After that, they got on better. Whatever poison there was between them had been drawn out. He told her about his father and how he had followed him into the navy, about
how he had drifted into police work and found a taste for it—a vocation, even.
She said: "I still don't understand how you can wear it."
"What?"
"That uniform."
He poured himself another glass of wine. "Oh, there's a simple answer to that. In 1936, the Kriminalpolizei was merged into the SS; all officers had to accept honorary SS rank So I have a choice: either I'm an investigator in that uniform, and try to do a little good; or I'm something else without that uniform, and do no good at all."
And the way things are going, I shall soon not have that choice, he thought.
She tilted her head to one side and nodded. "I can see that. That seems fair."

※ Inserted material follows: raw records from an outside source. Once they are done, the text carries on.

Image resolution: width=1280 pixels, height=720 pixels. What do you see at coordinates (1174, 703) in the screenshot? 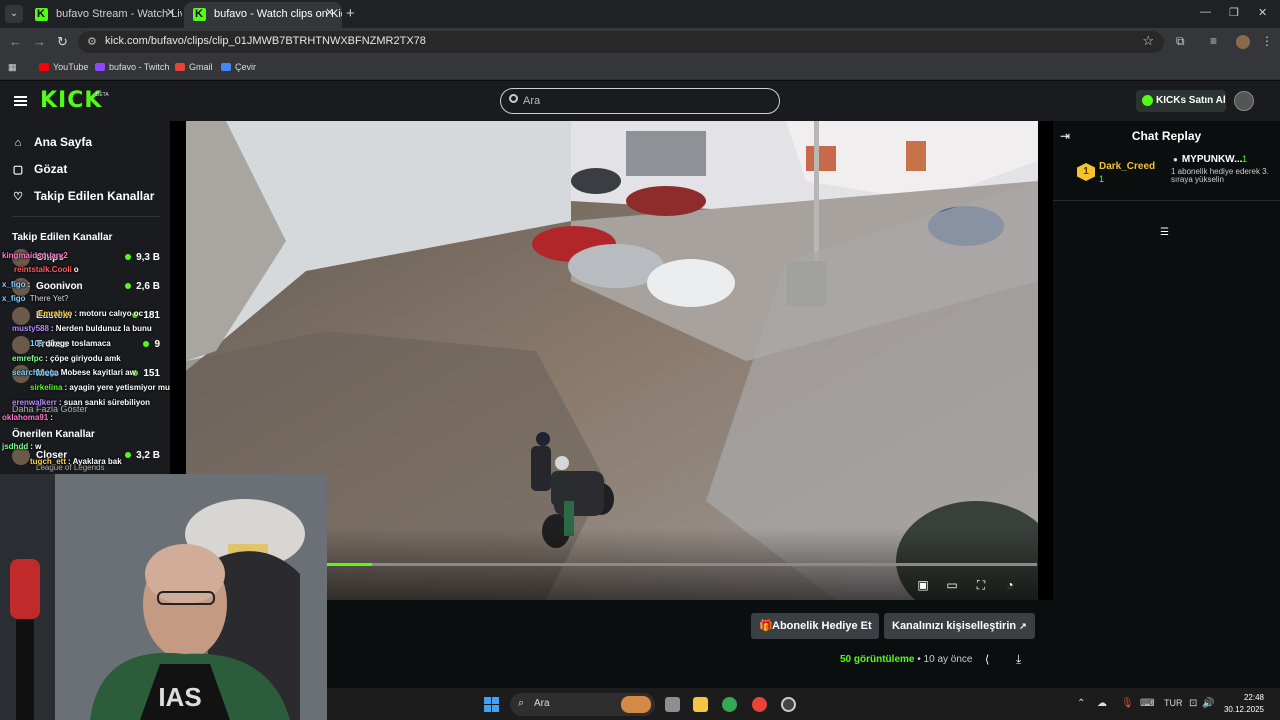
I see `language-indicator: TUR` at bounding box center [1174, 703].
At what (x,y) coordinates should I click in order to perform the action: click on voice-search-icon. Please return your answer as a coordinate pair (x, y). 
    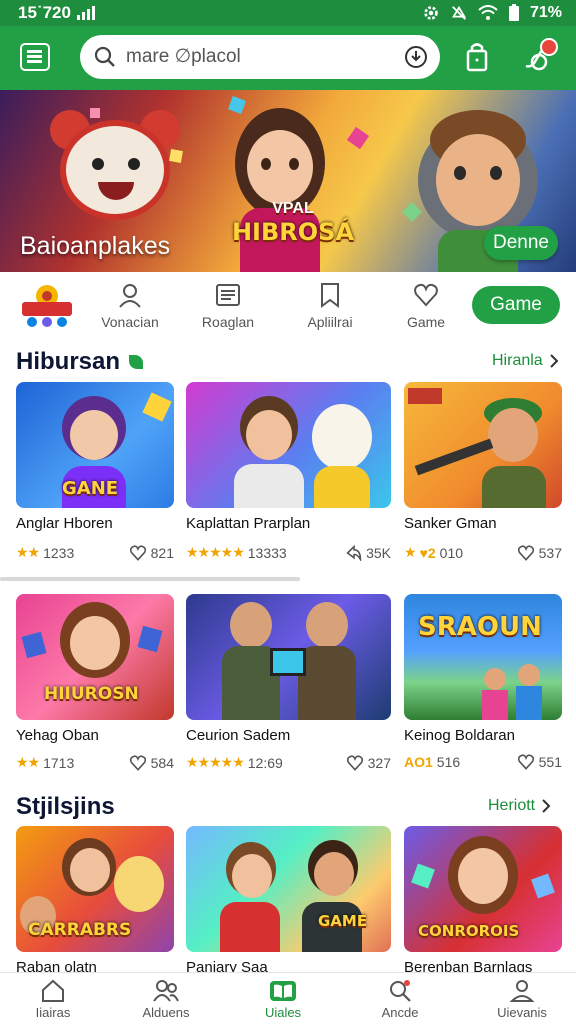
    Looking at the image, I should click on (416, 57).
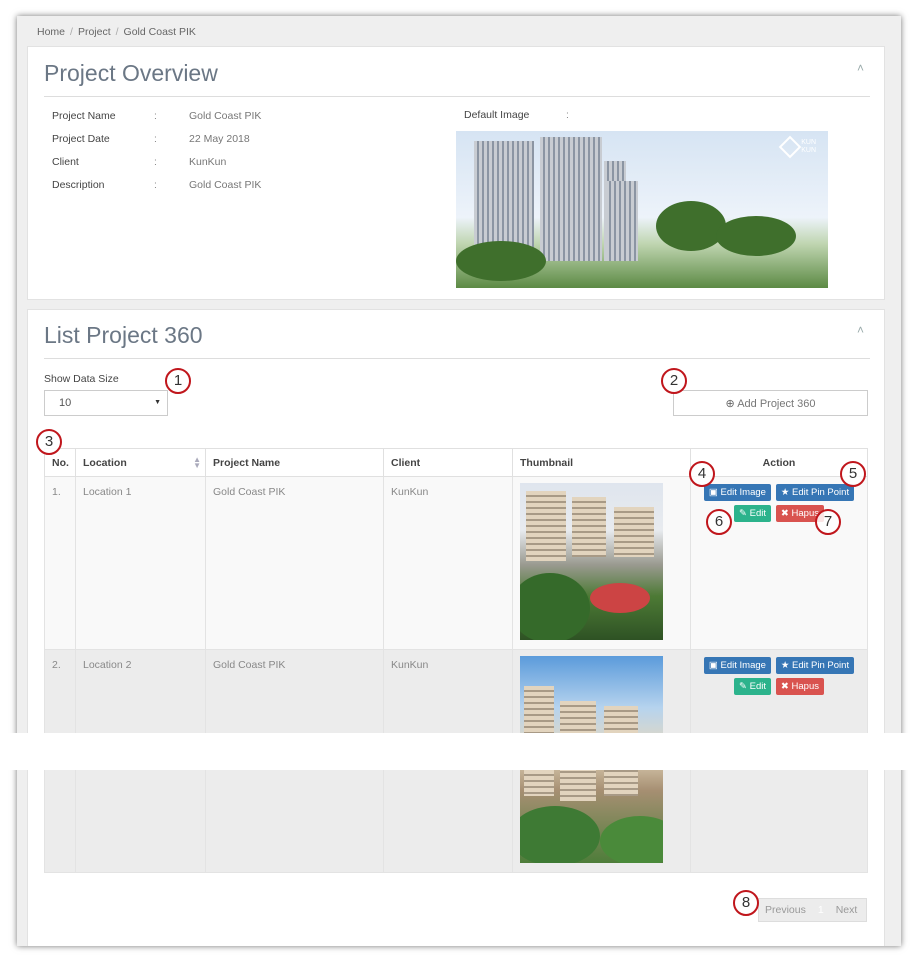 This screenshot has width=917, height=962. Describe the element at coordinates (84, 116) in the screenshot. I see `info-label: Project Name` at that location.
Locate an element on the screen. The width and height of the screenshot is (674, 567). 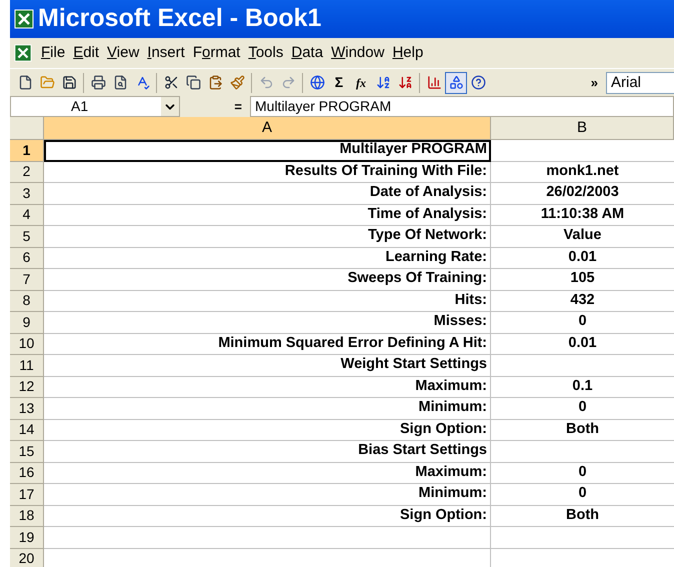
workbook-icon is located at coordinates (23, 53).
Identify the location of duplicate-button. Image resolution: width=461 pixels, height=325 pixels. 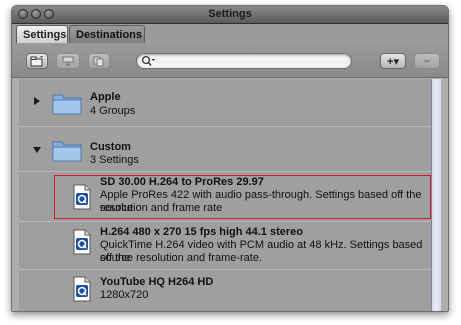
(99, 61).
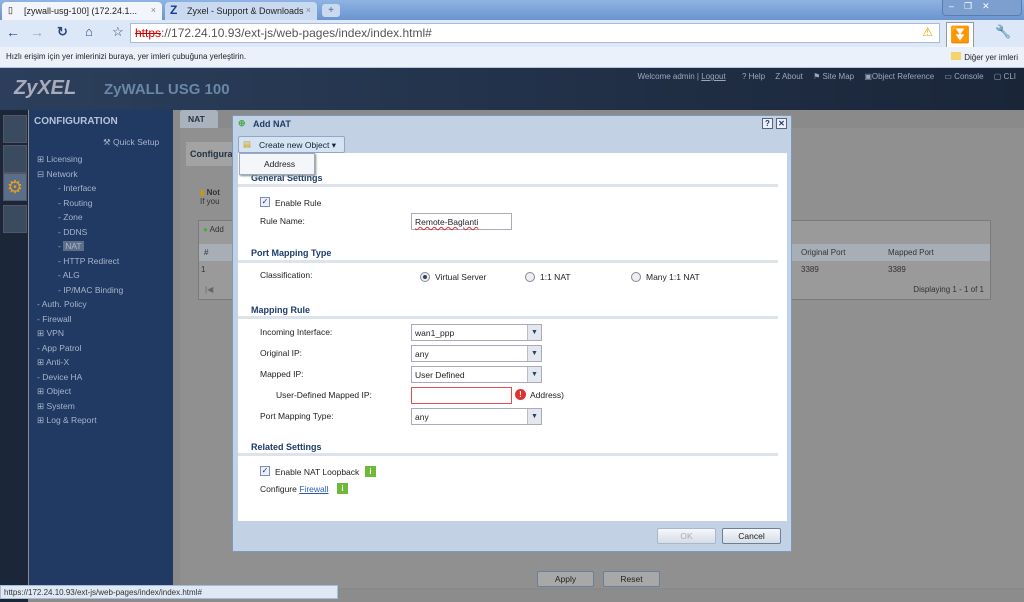 This screenshot has width=1024, height=602. What do you see at coordinates (82, 11) in the screenshot?
I see `browser-tab-active: ▯ [zywall-usg-100] (172.24.1... ×` at bounding box center [82, 11].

He felt impatient, sick of himself. "No, it's not. It's bullshit, Charlie." It was the first time he had called her that since she had insisted on it at the beginning of the dinner; using it sounded like a declaration. He hurried on, "That's the answer I've given everybody, including myself, for the past ten years. Unfortunately, even I have stopped believing it."
"But what happened—the worst of what happened— was during the war, and you weren't around. You told me: you were at sea."
He looked down at his plate, silent. She went on, "And anyway, wartime is different. All countries do wicked things in wartime. My country dropped an atom bomb on Japanese civilians—killed a quarter of a million people in an instant. And the Americans have been allies of the Russians for the past twenty years. Remember what the Russians did?"
There was truth in what she said. One by one, as they had advanced eastward, beginning with the bodies of ten thousand Polish officers in the Katyn forest, the Germans had discovered the mass graves of Stalin's victims. Millions had died in the famines, purges, deportations of the
1930s. Nobody knew the exact figure. The execution pits, the torture chambers, the gulags inside the Arctic Circle— all were now preserved by the Germans as memorials to the dead, museums of Bolshevik evil. Children were taken around to see them; ex-prisoners acted as guides. There was a whole school of historical studies devoted to investigating the crimes of Communism. Television showed documentaries on Stalin's holocaust—bleached skulls and walking skeletons, bulldozed corpses and the earth- caked rags of women and children bound with wire and shot in the back of the neck.